The Thoth was love at first sight, a mad passionate affair that still
burns brightly, my one true love, but there are several decks i have
strayed with, the Dakini being one i actually worked professionally
with, for a while.
>
>
>>I have tried using not only numerous decks but different tools
>>for one reading, a tarot reading complemented or accented by
>>an I Ching reading,
>
>
> I've done this also. it seems it must be a commonplace for those
> who are interested in occultism for any length of time to engage
> this kind of multi-tool usage. it must vary, particularly for
> those who see it as a single-line trajectory of mystical works.
>
>
>>often with a good deal of astrology thrown in along with some gemetria
>>and other numerological manipulations, and a touch of bibliomancy just
>>to top it all off in one session.
>
>
> one may 'home in' within such a varied sounding.
>
>
>>But i stopped doing that maybe 15 years ago to concentrate
>>on the single tool of the Thoth deck.
>
>
> yes, that's a good way to refine your skills and expand that
> tool's usefuleness to you.
>
>
>>>>>the purpose of receiving the transmission
>
>
> elaborating here now that i know of your meaning, i was very
> interested in reflecting on the term 'transmission' here as
> the significance of 'kabbalah' (i.e. my response was in
> reflection of the Jewish mystical society and its workings,
> manifesting to the outside world as writings or spoken
> expressions; this has correlates amongst Christians and
> neoGnostics).
I tend to think its not so much that i am receiving a transmission as
much as i am constructing the ability or perhaps mastering the ability
to decipher chaos, to see and sometimes impose patterns where none exist.
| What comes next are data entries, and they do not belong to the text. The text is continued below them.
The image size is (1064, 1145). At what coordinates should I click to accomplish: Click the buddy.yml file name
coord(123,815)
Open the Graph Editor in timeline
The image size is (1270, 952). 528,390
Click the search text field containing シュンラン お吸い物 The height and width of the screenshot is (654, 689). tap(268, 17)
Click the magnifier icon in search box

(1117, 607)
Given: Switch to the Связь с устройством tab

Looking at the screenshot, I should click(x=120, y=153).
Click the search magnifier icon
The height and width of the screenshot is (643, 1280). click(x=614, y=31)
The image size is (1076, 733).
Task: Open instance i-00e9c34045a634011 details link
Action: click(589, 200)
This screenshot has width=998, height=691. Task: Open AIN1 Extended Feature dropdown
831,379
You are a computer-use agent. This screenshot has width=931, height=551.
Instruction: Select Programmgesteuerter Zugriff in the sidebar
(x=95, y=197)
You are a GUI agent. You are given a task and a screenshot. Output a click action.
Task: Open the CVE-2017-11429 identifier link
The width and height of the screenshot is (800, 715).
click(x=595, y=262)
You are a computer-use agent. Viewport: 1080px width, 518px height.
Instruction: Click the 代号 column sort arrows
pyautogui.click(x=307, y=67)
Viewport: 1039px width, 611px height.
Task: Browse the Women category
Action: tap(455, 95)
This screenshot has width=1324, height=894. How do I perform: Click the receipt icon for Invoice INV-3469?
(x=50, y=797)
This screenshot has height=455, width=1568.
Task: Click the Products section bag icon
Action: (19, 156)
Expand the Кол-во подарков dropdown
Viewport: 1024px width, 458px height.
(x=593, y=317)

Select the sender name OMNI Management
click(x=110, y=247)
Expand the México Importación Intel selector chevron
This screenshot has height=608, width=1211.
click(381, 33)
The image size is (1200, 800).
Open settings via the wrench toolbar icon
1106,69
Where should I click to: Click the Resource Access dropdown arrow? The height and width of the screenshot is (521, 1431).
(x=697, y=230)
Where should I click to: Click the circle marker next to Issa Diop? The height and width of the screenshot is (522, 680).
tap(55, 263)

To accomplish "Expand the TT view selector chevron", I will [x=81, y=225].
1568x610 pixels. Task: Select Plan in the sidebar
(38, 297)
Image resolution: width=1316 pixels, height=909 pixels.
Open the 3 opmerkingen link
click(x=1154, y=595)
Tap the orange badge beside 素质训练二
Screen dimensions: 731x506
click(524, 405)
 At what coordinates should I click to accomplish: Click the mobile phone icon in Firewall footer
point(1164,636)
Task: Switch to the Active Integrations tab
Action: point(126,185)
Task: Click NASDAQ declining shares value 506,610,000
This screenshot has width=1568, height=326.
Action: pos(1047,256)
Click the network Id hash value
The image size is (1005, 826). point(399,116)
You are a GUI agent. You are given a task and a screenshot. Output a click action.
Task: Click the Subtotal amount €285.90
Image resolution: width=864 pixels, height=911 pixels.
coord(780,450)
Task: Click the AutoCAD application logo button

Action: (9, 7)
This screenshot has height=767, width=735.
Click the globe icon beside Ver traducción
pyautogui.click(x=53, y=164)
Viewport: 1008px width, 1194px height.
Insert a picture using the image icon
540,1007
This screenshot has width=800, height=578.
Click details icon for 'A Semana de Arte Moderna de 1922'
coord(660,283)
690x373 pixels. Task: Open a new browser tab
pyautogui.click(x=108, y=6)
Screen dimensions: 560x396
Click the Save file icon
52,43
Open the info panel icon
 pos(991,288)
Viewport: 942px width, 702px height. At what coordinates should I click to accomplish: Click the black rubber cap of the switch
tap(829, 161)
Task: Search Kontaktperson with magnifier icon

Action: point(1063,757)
In some cases i do think a chaotic state may by "crystallized" just by
becoming aware of it.
All so, whether it makes any sense or not i have had transcendental or,
some might argue, psychotic experiences with the Thoth deck i have never
had with any other deck.
>
>
>>>>Isn't that an assumption?
>>>
>>>damn straight. I am not even sure i know what you mean here, but
>>>you are quite correct that i made a decision as to his meaning,
>>>a supposition, assumption, and ran with it.
>
>
>>If i read you correctly you were implying if not assuming
>>not only a validity
>
>
> I don't know what 'validity' might mean in such a context.
Ultimately the validity of the transmission is its existence, which i
question, but also, whether there is a more correct form of information
that could be said to be transmitted. I do not accept this but i
acknowledge the theoretical possibility.
> I don't assume that the conventional notions of religion
> are literally reflective of the real (that any specific
> cult has a handle on the Creator of the cosmos and single
> true authority of the universe, no; i don't have evidence
> that such a Creation occurred or that such an authority
> exists in any sense, though i fantasize my God there upon
> occasion).
>
>
>>but an existence to any message that might be received.
>
>
> that seems obvious that a large body of data is being
> transmitted (in books and in personal instruction).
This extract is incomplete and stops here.